### Text block
::::::
Do not these lines make more sense if they had been written for a woman speaking to another woman? I think they do.
Even writing Claire as a straight woman dedicated to her work makes no sense. For some reason, she is distant from her family–why? Because she is an lgb woman who is interested in relationships with women? Maybe she still struggles with her attraction and takes refuge in work? Makes more sense than simply being too dedicated to her work doesn’t it?
But unfortunately, Jurassic World would never allow a love story between two women flourish in the midst of dinosaur tragedy. There are not very many women in this movie (in fact, i think female dinosaurs outnumber human women), and what few there are share limited screen time with each other and are not given the time or space to form emotional bonds with each other. At one point, the narrative takes great delight in the drawn out and brutal death of Claire’s assistant.
What few women there are are white women.
Yeah, this movie doesn’t love women very much at all.
Most criticism that I’ve seen regarding the lack of feminism in this movie revolves around the way Claire is treated by her male coworkers and her impractical shoes. To be honest, that didn’t bother me too much because I might not run a dino-themed amusement park, but my apparel is criticized and so is my uptight attitude in my own workplace. Just last week my male supervisor made negative remarks about my own very sensible flats because they were a bright, shiny red with a bow on top–the kind of red that if I clicked my heels together three times I might find myself back home. I’ve also been told that I’m a robot at work, that I’m too dedicated, that I need to step back and take it easy.
::::::
### Material provided

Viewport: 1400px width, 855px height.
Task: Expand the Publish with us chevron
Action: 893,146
::::::
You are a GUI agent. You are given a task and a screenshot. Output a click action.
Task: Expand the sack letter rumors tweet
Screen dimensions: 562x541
::::::
Please continue the critique of Jurassic World and its women characters, picking up right after its final sentence.

So yeah, Claire facing those comments from her well intentioned dude-bro coworkers didn’t bother me, nor did I think it illustrated the insidious misogyny of the film itself.
Because in the climax of the final scenes, Claire was still herself. Just like she never changed her shoes, Claire did not have to change herself in order to save the day.
It’s not a radical idea, but then it’s not really something we see frequently on the big screen; just look at the ending of Grease which is the only film coming to mind right now but there are more–you know there are a thousand examples of women changing who they are to be more available to men.
Focusing this discussion on Claire and her footwear (impractical or otherwise) is misplaced, in my opinion, and focuses on the frosting instead of the whole cake. Feminism is about structure, it is about observing a piece of literature through a certain framework, and assessing its being within that framework. Feminism is an act, not a checklist, and I think that our discussion should reflect this.
Focusing on whether or not Claire is a feminist character misses the broader picture, the context of how Claire exists within the framework of the narrative.
And it is clear that the narrative does not love women–merely tolerates their presence in very restraining roles where they are separated from each other, where they are not allowed to form intimate relationships (whether platonic, romantic, etc) with each other, and so on and so forth.
This narrative embraces and believes in the white heteropatriarchy. It’s why there are so few women, and what few women exist are white women who are attracted to white men.
I read an article earlier that talked about the fan theory of Owen being the kid in Jurassic Park that Dr. Grant scared by telling him how raptors hunted. It made me sad again that Kelly had not been brought back as either the Owen figure or the Claire figure (i could see her being both, to be honest). The people in charge could have cast any number of women to be either Owen or Claire but they chose instead to perpetuate the white heterosexual patriarchy because, in the words of Owen, it needs to survive.
It’s sad because that system of power is not in any danger. It doesn’t need to be protected. It’s a weed that’s flourished and wants to continue taking over the whole damn garden. It’s a structure that harms and inhibits–that kills.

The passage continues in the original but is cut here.